UAE's critical COVID-19 patients' data to be stored in global consortium

UAE's critical COVID-19 patients' data to be stored in global consortium

Data of hundreds of COVID-19 patients admitted to ICUs in UAE hospitals has been sent to an international critical care consortium. The data will help doctors from across the world in making crucial decisions on patient care. The 'Covid-19 Critical Care Consortium' connects 380 hospitals and top healthcare institutions from 58 countries including the UAE, Saudi Arabia, Kuwait and Qatar. The consortium has 35 million data points, making it the world's most in-depth database of critically ill COVID-19 patients.

Professor John Fraser, intensivist and anaesthesiologist at the University of Queensland in Brisbane, Australia, developed the consortium. He is currently driving millions of data points from clinicians across the world to help frontliners understand the best possible way to treat critically ill COVID-19 patients.

-- DATA BLOCK --
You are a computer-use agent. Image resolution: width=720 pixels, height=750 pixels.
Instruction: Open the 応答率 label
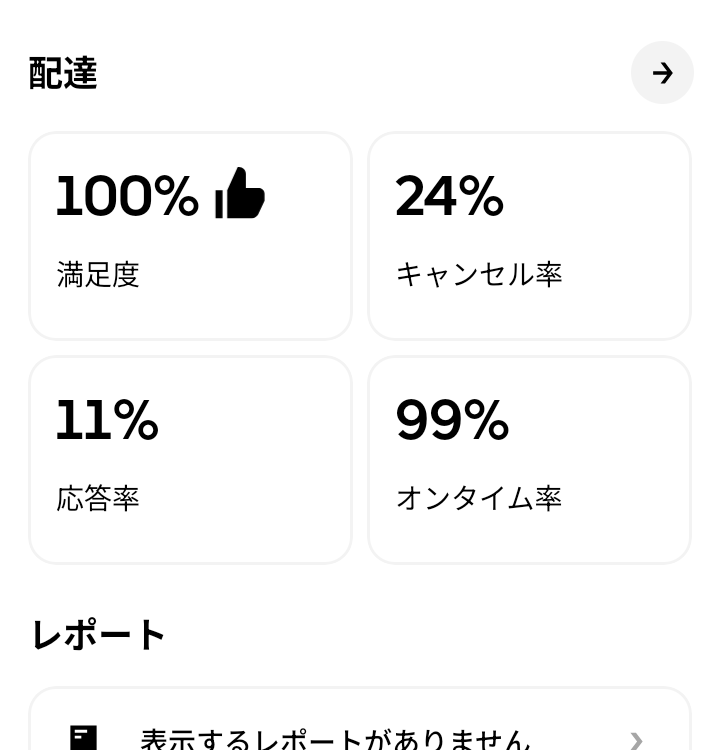[98, 498]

-- REQUIRED ACTION --
Answer these questions using the article about the COVID-19 critical care consortium:
(a) How many hospitals does the consortium connect, and from how many countries?
(b) How many data points does the consortium hold?
(c) Who developed the consortium, and at which university does he work?

-- RESULT --
(a) 380 hospitals, from 58 countries.
(b) 35 million.
(c) Professor John Fraser, at the University of Queensland in Brisbane, Australia.